Posiblemente, al comer huevo se experimenta la misma sensación que al llevarse a la boca un tomate. Y la frase más repetida es: ‘Ya no son como los de antes’ o ‘no sabe a nada’. Convencido de que la elección de un proveedor de confianza es el primer paso que garantiza un plato de altura, el chef Pedro Larumbe elige los huevos de Cobardes y Gallinas. Con el objetivo de devolver a sus clientes el placer supremo que este humilde, y tantas veces maltratado, producto provoca, él solo confía en estas gallinas de raza que viven en libertad en la Finca Viña Grande, situada en la localidad de Paredes de Escalona, en los montes de Toledo.
A Larumbe le fascina el huevo porque encaja bien con infinidad de ingredientes. Partiendo de una materia prima de calidad, se trata de jugar con armonías que la ensalcen. Por eso, los ocho platos que ahora presenta variarán a lo largo de las estaciones, en función de lo mejor de cada temporada. Si bien, se trata de una pequeña carta que ha llegado para quedarse.
En El 38 de Larumbe (Pº de la Castellana, 38. Tel. 91 575 11 12. www.pedrolarumbe.com), los huevos de corral casan a la perfección con piquillo; setas y crujiente de jamón; así como con trufa y crema de patata ligera. Son un capricho extraordinario si se acompañan con caviar y salsa holandesa; con foie y alcachofas; y también con salmón ahumado. No solo eso, sino que además resultan únicos con gambón austra y salsa de marisco; o en forma de tortilla con queso y el toque inconfundible de la trufa.
Pedro Larumbe elige Cobardes y Gallinas porque su filosofía se aleja de los cánones industriales. Son gallinas de 16 razas puras, la mayoría autóctonas españolas y algunas en peligro de extinción. Entre otras: Castellana negra, Andaluza azul, Utrerana ó Marradune.

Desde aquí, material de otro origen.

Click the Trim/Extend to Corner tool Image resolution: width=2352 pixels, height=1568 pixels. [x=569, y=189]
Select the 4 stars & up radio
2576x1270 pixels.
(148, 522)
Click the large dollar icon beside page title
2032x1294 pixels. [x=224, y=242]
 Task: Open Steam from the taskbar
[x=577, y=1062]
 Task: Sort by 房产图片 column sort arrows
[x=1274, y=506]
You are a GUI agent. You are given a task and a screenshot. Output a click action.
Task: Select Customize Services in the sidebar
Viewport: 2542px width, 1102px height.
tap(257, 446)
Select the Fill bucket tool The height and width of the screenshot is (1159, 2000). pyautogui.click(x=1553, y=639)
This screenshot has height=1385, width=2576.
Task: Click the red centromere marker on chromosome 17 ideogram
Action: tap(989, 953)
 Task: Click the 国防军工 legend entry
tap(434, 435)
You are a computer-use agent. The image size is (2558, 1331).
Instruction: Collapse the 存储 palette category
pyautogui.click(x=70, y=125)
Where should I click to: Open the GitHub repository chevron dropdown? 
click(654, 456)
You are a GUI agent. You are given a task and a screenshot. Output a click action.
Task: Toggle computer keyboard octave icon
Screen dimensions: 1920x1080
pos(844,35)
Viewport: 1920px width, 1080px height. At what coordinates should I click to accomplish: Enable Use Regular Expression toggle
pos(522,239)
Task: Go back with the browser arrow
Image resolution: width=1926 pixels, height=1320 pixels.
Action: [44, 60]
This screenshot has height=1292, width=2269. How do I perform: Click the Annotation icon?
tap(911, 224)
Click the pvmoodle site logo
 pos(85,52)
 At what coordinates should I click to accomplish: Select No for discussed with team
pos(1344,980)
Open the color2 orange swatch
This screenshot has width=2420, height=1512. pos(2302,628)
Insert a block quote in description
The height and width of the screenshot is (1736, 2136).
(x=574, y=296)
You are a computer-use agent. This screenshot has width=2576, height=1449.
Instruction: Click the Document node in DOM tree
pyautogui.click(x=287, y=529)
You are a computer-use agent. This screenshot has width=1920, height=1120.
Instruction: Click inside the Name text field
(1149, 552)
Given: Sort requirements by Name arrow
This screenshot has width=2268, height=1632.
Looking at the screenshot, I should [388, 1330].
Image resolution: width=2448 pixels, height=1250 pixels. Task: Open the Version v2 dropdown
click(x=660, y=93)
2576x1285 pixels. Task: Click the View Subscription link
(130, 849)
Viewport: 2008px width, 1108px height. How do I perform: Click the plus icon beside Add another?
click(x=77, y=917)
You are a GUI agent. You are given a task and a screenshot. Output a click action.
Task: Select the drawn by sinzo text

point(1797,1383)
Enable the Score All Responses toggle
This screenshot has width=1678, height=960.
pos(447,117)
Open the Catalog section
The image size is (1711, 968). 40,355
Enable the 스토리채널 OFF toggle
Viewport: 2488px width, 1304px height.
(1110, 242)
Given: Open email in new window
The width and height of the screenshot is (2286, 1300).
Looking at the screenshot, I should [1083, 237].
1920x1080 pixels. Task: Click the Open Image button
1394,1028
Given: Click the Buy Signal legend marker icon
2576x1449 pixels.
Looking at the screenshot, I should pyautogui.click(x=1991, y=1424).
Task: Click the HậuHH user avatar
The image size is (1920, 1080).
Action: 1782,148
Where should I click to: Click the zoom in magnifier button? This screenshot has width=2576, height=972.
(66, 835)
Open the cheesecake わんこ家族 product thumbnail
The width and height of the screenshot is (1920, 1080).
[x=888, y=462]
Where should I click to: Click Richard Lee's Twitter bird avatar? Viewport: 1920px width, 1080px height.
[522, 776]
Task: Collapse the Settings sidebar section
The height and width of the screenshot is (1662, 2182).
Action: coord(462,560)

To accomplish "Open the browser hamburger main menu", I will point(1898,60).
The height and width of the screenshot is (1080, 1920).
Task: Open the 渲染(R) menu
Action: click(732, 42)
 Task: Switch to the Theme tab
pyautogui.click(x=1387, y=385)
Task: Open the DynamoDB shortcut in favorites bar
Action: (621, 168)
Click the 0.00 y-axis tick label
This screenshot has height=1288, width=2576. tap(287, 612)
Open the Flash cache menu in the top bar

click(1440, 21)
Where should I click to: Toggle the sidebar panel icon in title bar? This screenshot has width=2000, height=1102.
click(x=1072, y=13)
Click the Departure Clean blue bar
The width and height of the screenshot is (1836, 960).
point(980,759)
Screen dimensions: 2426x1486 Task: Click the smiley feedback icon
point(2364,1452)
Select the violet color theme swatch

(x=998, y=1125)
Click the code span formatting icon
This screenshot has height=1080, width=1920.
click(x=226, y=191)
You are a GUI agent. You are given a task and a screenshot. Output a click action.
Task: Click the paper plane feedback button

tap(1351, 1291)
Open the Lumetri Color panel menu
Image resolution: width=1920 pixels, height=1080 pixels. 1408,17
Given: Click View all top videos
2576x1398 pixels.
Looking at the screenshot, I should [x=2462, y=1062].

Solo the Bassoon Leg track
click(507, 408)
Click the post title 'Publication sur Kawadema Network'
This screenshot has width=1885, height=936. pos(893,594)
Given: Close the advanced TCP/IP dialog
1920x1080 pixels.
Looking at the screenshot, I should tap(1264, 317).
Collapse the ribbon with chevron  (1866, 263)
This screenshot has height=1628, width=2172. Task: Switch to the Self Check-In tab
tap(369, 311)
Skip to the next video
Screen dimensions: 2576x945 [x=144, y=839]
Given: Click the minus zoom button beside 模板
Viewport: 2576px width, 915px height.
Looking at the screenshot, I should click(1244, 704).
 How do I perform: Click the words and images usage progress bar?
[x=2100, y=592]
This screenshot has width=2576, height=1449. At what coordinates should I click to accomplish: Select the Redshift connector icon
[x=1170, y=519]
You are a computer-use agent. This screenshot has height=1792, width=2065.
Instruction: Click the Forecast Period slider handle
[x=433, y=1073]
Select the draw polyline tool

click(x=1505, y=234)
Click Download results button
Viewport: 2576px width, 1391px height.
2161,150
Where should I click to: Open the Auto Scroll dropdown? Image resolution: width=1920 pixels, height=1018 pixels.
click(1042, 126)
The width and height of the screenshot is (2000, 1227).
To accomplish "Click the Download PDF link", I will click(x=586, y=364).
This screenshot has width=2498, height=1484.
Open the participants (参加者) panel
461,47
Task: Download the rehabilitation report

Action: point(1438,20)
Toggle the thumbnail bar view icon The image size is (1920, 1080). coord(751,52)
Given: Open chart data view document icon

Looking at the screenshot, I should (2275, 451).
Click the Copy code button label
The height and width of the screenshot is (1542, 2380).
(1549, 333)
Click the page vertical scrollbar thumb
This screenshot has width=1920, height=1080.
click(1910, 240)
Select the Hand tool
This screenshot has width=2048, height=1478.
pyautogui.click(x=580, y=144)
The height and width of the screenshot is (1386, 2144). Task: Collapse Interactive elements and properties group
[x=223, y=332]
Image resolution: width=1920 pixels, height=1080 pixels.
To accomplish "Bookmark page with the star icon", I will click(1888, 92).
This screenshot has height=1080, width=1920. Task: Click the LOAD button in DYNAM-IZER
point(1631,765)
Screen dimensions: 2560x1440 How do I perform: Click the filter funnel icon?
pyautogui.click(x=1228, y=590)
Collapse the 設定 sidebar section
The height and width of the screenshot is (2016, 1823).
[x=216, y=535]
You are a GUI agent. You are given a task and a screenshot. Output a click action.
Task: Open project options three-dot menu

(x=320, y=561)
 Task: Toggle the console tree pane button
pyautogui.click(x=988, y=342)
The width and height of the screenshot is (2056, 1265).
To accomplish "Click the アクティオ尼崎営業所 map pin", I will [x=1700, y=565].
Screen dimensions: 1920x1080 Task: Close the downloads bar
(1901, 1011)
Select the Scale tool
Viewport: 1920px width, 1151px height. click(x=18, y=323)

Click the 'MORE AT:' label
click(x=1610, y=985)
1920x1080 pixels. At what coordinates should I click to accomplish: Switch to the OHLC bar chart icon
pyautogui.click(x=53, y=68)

La alimentación, el ciclo de sueño y la muda de pluma son respetados. En cuanto al primer aspecto, se trata en un 50% de cereales de grano entero, maíz, trigo y cebada, y el resto, piensos de alta calidad. Además, se complementa con el picoteo en el campo.
El resultado son huevos con matices realmente singulares. Es decir, con propiedades nutricionales, sabor, textura, tamaño, forma y color diferentes. Sin olvidar que se entregan como máximo tres días después de su puesta.